>> Start SELECTED TEXT
Restricted Boltzmann Machines are Hard to Approximately Evaluate or Simulate.
P. Long and R. Servedio.
27th International Conference on Machine Learning (ICML), 2010, pp. 703-710.


Restricted Boltzmann Machines (RBMs) are a type of probability model over the Boolean cube $\{-1,1\}^n$ that have recently received much attention. We establish the intractability of two basic computational tasks involving RBMs, even if only a coarse approximation to the correct output is required.

We first show that assuming P $\neq$ NP, for any fixed positive constant $K$ (which may be arbitrarily large) there is no polynomial-time algorithm for the following problem: given an $n$-bit input string $x$ and the parameters of a RBM $M$, output an estimate of the probability assigned to $x$ by $M$ that is accurate to within a multiplicative factor of $e^{Kn}$. This hardness result holds even if the parameters of $M$ are constrained to be at most $\psi(n)$ for any function $\psi(n) = \omega(n)$, and if the number of hidden nodes of $M$ is at most $n$.
>> End SELECTED TEXT
>> Start MATERIAL PROVIDED
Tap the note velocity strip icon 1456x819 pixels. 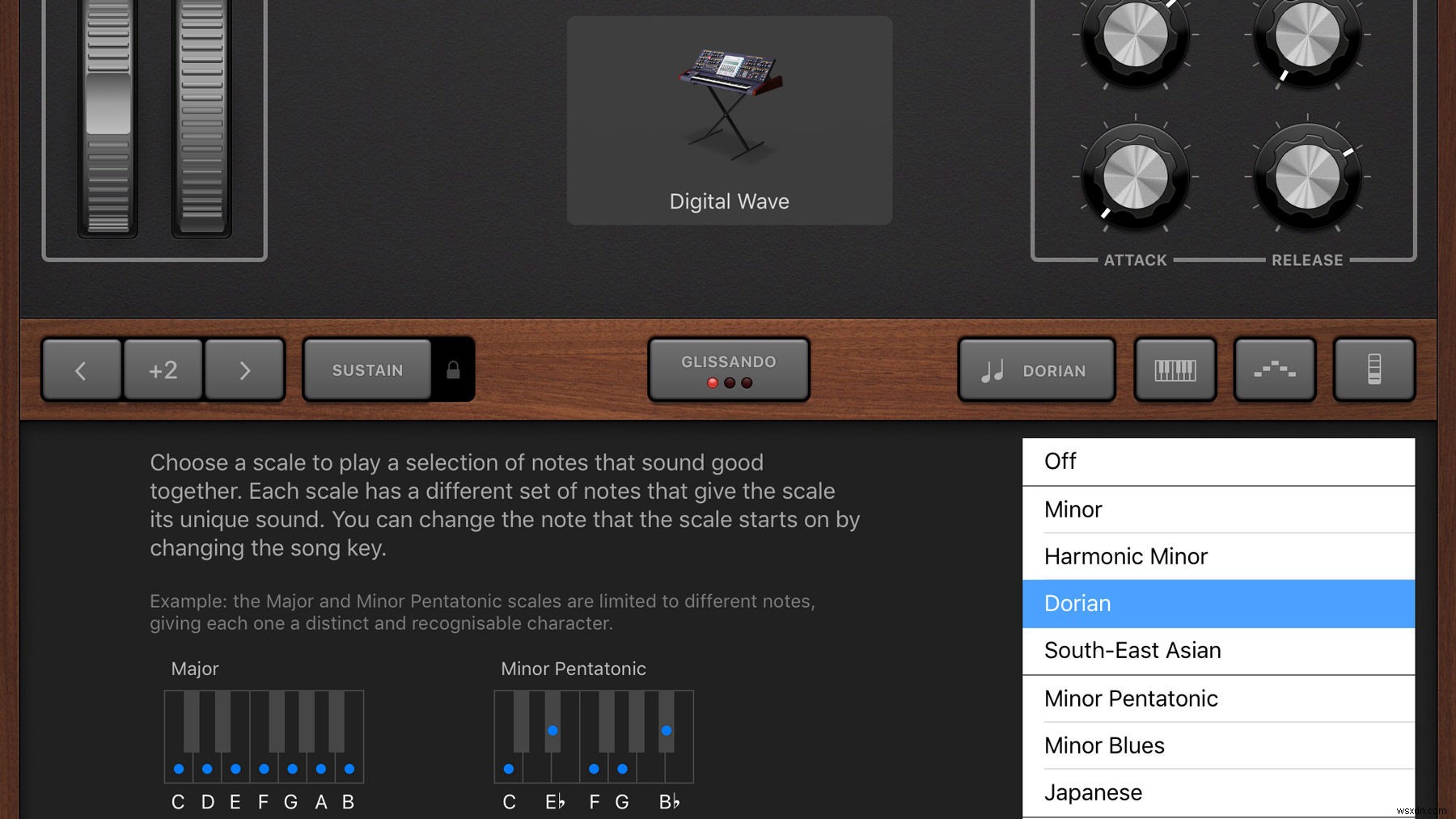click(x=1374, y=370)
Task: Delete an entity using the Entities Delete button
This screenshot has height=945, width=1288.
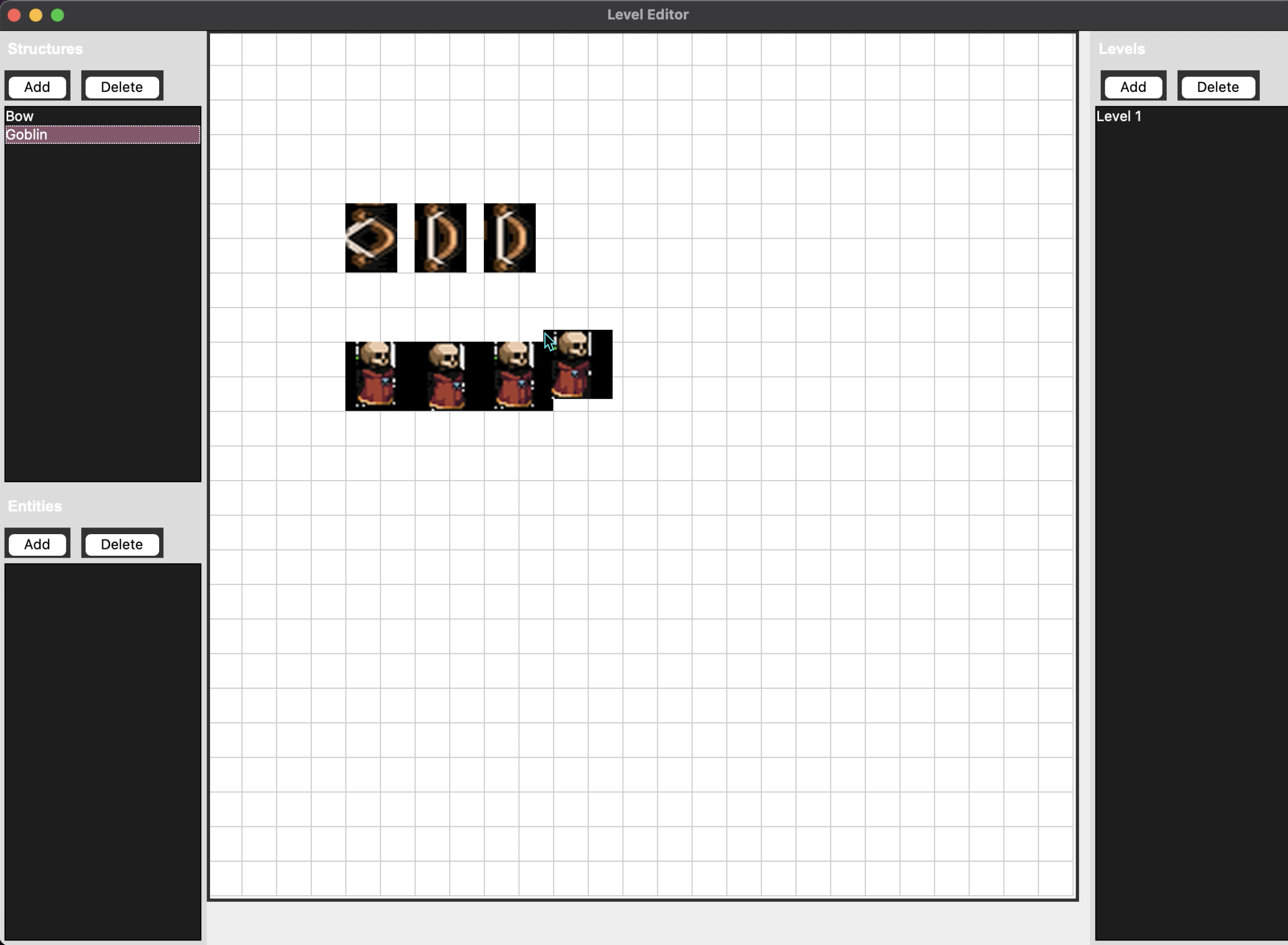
>> End MATERIAL PROVIDED
• REQUIRED TASKS:
1. Answer these questions from the abstract on Restricted Boltzmann Machines:
(a) Over what set are RBMs described as a probability model?
(b) At which conference, and in what year, was the paper presented?
(c) What is the largest number of hidden nodes that M may have for the hardness result to still hold?
2. Reproduce everything in the abstract on Restricted Boltzmann Machines from "Restricted Boltzmann Machines are" down to "output is required.".

• EXPECTED RESPONSES:
1.
(a) The Boolean cube $\{-1,1\}^n$.
(b) The 27th International Conference on Machine Learning (ICML), in 2010.
(c) At most $n$.

2.
Restricted Boltzmann Machines are Hard to Approximately Evaluate or Simulate.
P. Long and R. Servedio.
27th International Conference on Machine Learning (ICML), 2010, pp. 703-710.


Restricted Boltzmann Machines (RBMs) are a type of probability model over the Boolean cube $\{-1,1\}^n$ that have recently received much attention. We establish the intractability of two basic computational tasks involving RBMs, even if only a coarse approximation to the correct output is required.